The study, published Jan. 23 in Gastroenterology, showed that oncogenic metabolic rewiring is an essential adaptation for the high energy demand of abnormal, dysplastic cells. In a mouse model, the researchers introduced the KRAS oncogene in gastric chief cells to drive a sequential carcinogenic cascade of gastric cancer and identified the metabolic reprogramming that leads to dysplastic progression by turning on altered fatty acid metabolism.
The altered fatty acid metabolism produces a long chain fatty acid, called Eicosenoic acid, through SCD (a stearoyl-CoA desaturase) and fuels the hyperproliferation of dysplastic cells. They concluded that KRAS expression drives the full spectrum of gastric carcinogenesis and that metabolic rewiring involving the fatty acid desaturation is essential for the high energy demands of dysplastic cells and carcinogenic transition of precancerous metaplasia.
While metaplasia is the process by which a cell is transformed from one form to another and is less likely to lead to cancer, dysplasia is the transformation of a cell into an abnormal version that is more likely to be carcinogenic.
“Dysplasia has been characterized by histological features and represents a high risk of developing gastric cancer,” said Eunyoung Choi, PhD, associate professor of Surgery at Vanderbilt University Medical Center, the study’s corresponding author. “Our study demonstrates KRAS activation only in one type of gastric cells is sufficient for the full process of carcinogenesis to high-grade dysplasia in the stomach, and altered fatty acid desaturation is an essential adaptation leading to the precancerous cell lineage evolution and expansion.
“Inhibition of the desaturation step selectively targeted dysplastic cells in vivo. Furthermore, the SCD upregulation is observed across pre-cancerous lesions in gastrointestinal cancers, suggesting that SCD-dependent fatty desaturation might be a common feature observed during the gastrointestinal cancer.”
Choi’s lab is focused on developing a comprehensive understanding of the oncogenic roles of KRAS activation in the development of stomach cancer and the functional mechanisms of carcinogenic transformation as a critical transition stage from pre-cancer to cancer. Her lab has established novel mouse metaplastic and dysplastic organoid lines that reprise the gastric carcinogenesis cascade. Choi explores how metabolic changes contribute to the progression of metaplasia to dysplasia, a process that is not clearly understood.
In this latest study, she and colleagues identified an altered fatty acid metabolic pathway that produces a novel Eicosenoic acid as a major energy source required for dysplastic cell proliferation and survival.
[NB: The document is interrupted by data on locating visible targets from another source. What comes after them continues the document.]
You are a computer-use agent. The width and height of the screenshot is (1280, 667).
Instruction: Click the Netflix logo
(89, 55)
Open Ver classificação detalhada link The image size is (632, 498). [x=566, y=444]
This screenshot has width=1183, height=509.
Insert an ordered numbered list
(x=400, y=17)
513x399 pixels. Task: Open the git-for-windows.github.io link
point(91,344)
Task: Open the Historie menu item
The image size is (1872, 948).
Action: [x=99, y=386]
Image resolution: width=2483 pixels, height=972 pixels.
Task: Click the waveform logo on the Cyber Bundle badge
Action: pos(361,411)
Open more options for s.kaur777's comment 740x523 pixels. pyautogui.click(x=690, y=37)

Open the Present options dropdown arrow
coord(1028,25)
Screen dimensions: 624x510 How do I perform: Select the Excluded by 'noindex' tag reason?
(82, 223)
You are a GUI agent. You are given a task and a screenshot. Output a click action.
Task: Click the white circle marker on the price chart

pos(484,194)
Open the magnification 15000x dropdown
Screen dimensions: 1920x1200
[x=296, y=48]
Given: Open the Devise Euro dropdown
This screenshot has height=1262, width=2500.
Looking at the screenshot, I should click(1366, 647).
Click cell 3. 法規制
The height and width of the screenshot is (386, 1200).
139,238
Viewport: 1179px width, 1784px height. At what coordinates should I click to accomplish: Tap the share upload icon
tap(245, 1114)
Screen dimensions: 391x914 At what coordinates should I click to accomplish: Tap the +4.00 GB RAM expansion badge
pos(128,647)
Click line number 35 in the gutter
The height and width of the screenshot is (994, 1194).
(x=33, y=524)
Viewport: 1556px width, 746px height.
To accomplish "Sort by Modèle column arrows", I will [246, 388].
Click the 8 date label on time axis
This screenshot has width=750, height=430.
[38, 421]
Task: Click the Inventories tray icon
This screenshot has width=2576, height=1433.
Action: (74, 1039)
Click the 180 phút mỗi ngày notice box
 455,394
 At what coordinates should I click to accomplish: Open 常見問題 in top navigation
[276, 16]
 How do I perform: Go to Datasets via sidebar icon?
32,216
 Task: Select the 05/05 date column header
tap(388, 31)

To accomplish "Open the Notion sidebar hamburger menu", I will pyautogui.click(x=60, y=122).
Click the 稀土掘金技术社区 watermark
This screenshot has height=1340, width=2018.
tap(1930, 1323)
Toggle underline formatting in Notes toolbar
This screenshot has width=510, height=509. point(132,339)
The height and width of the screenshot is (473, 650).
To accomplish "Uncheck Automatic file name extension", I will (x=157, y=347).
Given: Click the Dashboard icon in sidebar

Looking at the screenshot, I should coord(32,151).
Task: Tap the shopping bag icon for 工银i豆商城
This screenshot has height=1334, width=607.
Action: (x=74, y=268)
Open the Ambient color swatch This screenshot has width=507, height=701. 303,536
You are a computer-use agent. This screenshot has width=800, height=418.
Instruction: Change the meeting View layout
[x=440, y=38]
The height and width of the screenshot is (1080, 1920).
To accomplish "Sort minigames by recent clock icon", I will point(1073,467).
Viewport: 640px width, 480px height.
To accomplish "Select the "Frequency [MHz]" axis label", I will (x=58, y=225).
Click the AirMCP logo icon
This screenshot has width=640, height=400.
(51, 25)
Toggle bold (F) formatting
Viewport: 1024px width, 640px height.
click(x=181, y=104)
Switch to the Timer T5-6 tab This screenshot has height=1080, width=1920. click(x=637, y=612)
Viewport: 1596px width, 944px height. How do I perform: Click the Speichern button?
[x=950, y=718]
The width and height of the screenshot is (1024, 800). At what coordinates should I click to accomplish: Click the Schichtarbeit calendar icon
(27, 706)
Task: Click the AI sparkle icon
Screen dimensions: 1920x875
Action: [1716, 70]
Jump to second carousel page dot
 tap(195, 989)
The researchers noted, however, that it remains unclear how dysplastic cells generate Eicosenoic acid, and that further studies are needed to evaluate these mechanisms.
The study’s first author is Yoonkyung Won, PhD. Other Vanderbilt authors are Bogun Jang, MD, PhD, Su-Hyung Lee, DVM, PhD, Michelle Reyzer, PhD, Kimberly Presentation, BS, Hyesung Kim, PhD, Brianna Caldwell, BS, MBA, Changqing Zhang, BS, Marcus Tan, MBBS, Kwangho Kim, PhD, and Richard Caprioli, PhD.
Choi received funding support from the National Institutes of Health grants (R37CA244970) (R01 CA272687), the Vanderbilt-Ingram Cancer Center GI SPORE grant (P50CA236733), the AGA Research Foundation’s AGA-R, Robert & Sally Funderburg Research Award in Gastric Cancer (AGA2022-32-01), and the Gastric Cancer Foundation. Tan received funding support from the Nikki Mitchell Foundation & Pancreas Club Seed Grant, and the Vanderbilt Supporting Careers in Research for Interventional Physicians and Surgeons Faculty Research Award. The study also received support from the National Cancer Institute (5P30 CA68485-19), the Vanderbilt University Medical Center Digestive Disease Research Center (P30 DK058404), Vanderbilt-Ingram Cancer Center (P30 CA068485), and a Veterans Affairs Shared Instrumentation grant (1|S1BX003097).